UCLA-led Team Induces Cell Reprogramming Process with Mechanical Squeeze
Advance could improve gene editing efficiency for disease therapies
Yang Song/UCLA Bioengineering
Illustration of a UCLA-developed high-throughput microfluidic prototype with microchannels of 1/100th of a millimeter in diameter that squeezes cells as they move through the device. Changing color indicates the decrease of closed chromatin structure
UCLA bioengineers and colleagues have unveiled a fast, efficient and simple way to prime cells and help convert them from one type into another by squeezing them mechanically for a millisecond. This novel biophysical approach could improve the efficiency of cell engineering for tissue regeneration and the treatment of diseases such as cancer, Parkinson’s disease and muscular dystrophy.
A research study on the advance, led by Song Li, Chancellor’s Professor of Bioengineering at UCLA, has been published in Nature Materials.
Cell reprogramming has been discovered and demonstrated since the early 1960s. It gives cells a new identity — imagine transforming skin cells into their embryonic stage, known as pluripotent stem cells, which can then be converted into mature cell types for the heart or muscles. The technique offers a promising way to treat a range of diseases by replacing damaged tissues with healthy ones. It could also open up new ways to model how diseases progress, test the effectiveness of potential drugs and make headway into personalizing treatments.
Unfortunately, the process of cell reprogramming has been largely laborious and inefficient. Similar to reprogramming a computer, to reprogram a cell, its memory needs to be reformatted. The biggest hurdle is the complexity of what’s known as the epigenome — the chemical “memory” made up of formatted DNA and DNA-affiliated proteins that dictates the cell type and how it functions.
Current techniques to induce cell reprogramming often involve using viruses to introduce genes into the nucleus that kick start the reprogramming process. Such techniques are inefficient, however, with success rates of less than 3% when converting adult skin cells into neurons, as an example.
The UCLA team developed a non-chemical, biophysical approach to expedite that process by giving a cell nucleus a millisecond mechanical squeeze, which helped alter the physical and chemical traits of chromatin — a mixture of DNA and proteins that form the chromosomes found in the cells of humans and other higher organisms — and make them more prone to gene editing. The researchers developed a high-throughput microfluidic prototype with microchannels of 1/100th of a millimeter in diameter that squeezed cells as they moved through the device.
The near spherical cells were squished into oblong forms for a millisecond, and the slight deformation of the cell nucleus was just enough to partially open up the chromatin structure, thereby increasing accessibility to the genome.
The researchers found this method to be effective in priming cells for more efficient reprogramming, seeing 20% of cells reprogrammed from fibroblast cells into neurons. They also successfully applied the approach to various other cell types and reprogramming processes.
“This study explores the role of biophysical stimuli in reprogramming cells and decrypts some of the underlying mechanisms that influence that process,” said Song Li.
“This study explores the role of biophysical stimuli in reprogramming cells and decrypts some of the underlying mechanisms that influence that process,” said Li, who chairs the Bioengineering Department at the UCLA Samueli School of Engineering and holds a joint appointment at the David Geffen School of Medicine. “This provides a new pathway for improving cell reprogramming efficiency and in vitro cell engineering for regenerative medicine, disease modeling and drug screening.”

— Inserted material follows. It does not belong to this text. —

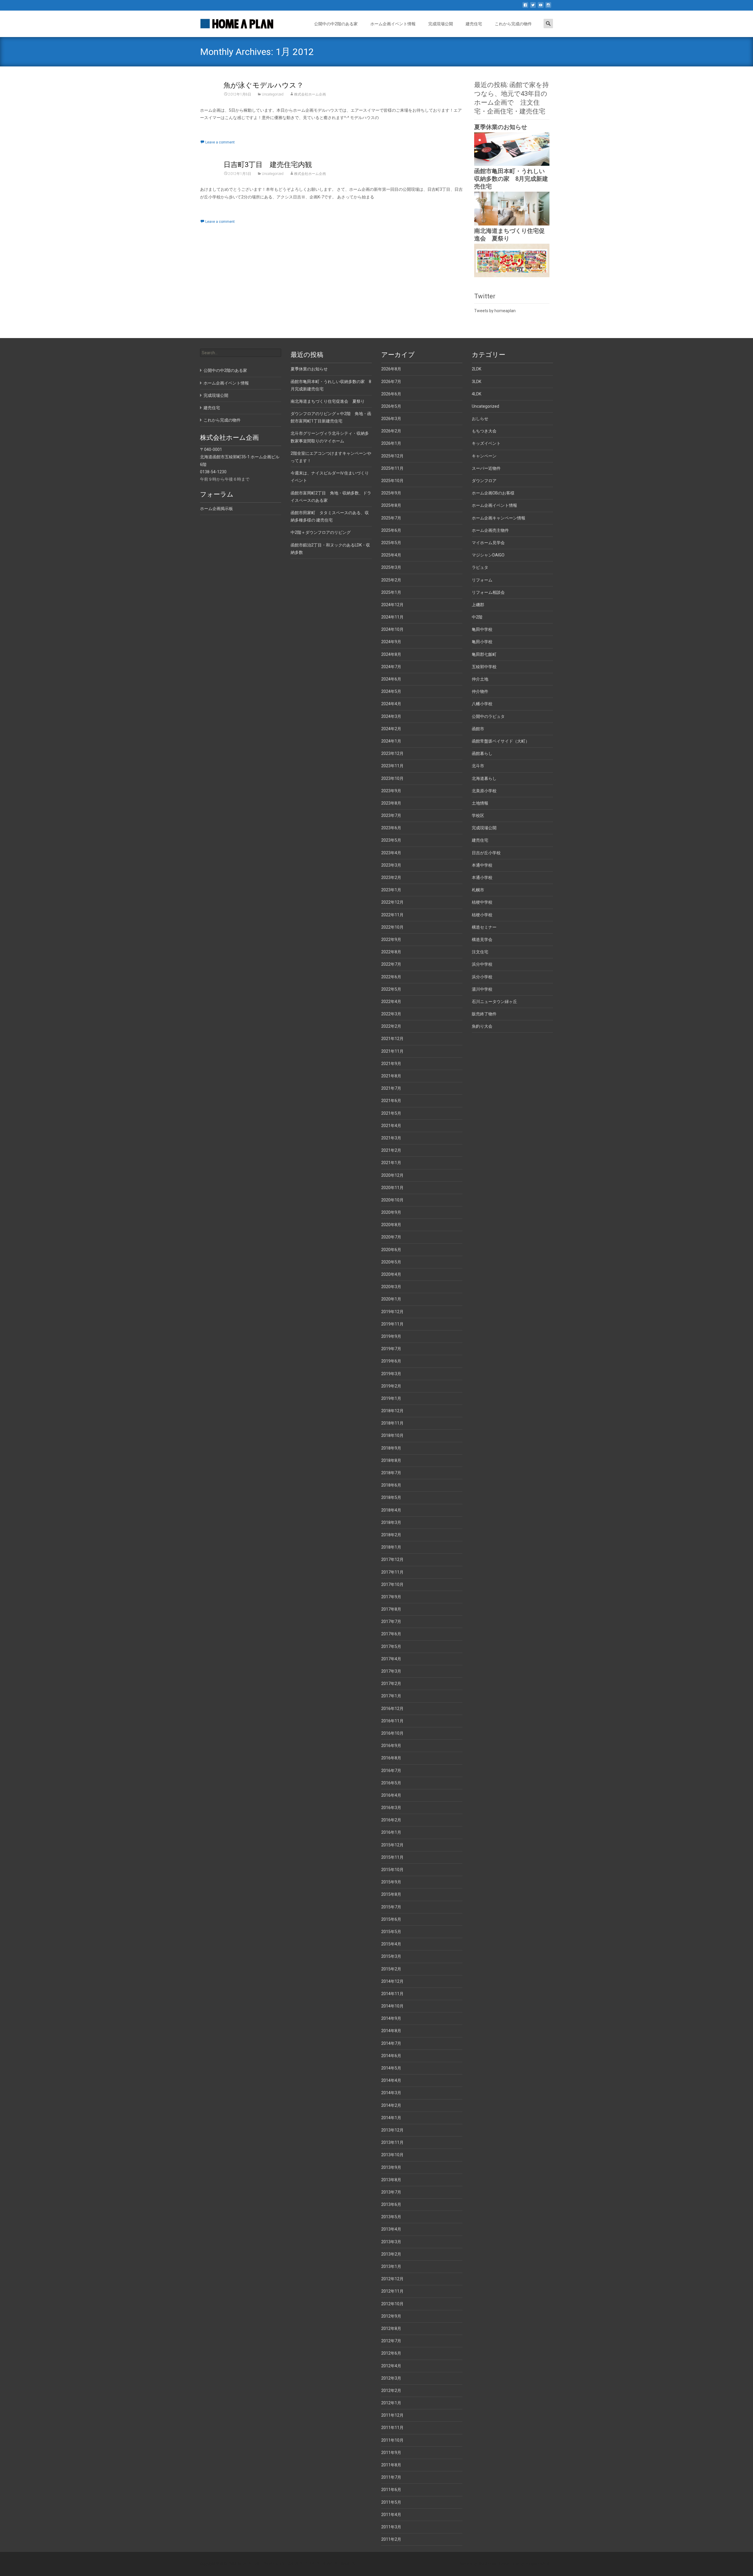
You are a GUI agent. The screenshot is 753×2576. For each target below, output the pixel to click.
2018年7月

The researchers used a range of techniques from different disciplines to complete the research, including microfabrication, atomic force microscopy, fluorescence resonance energy transfer, nano mRNA sensors, epigenetic analysis and genetic engineering.
Authors of the study are UCLA researchers and graduate students Yang Song, Jennifer Soto, Binru Chen, Tyler Hoffman, Weikang Zhao and Chau Ly. The team also includes UCLA faculty members, Amy Rowat, a professor of integrative biology and physiology as well as bioengineering; and Dr. Siavash K. Kurdistani, chair and a professor of the Biological Chemistry Department. Other authors are Ninghao Zhu and Pak Kin Wong of Pennsylvania State University, as well as Qin Peng, Longwei Liu and Yingxiao Wang of UC San Diego.
The research was supported by a UCLA Eli and Edythe Broad Center of Regenerative Medicine and Stem Cell Research Innovation Award, and grants from the National Institutes of Health and the National Science Foundation. The researchers used the Nano & Pico Characterization Lab and Advanced Light Microscopy and Spectroscopy Lab at the California NanoSystems Institute at UCLA for part of the experiments.
The UCLA Technology Development Group has filed for a U.S. patent on the technology.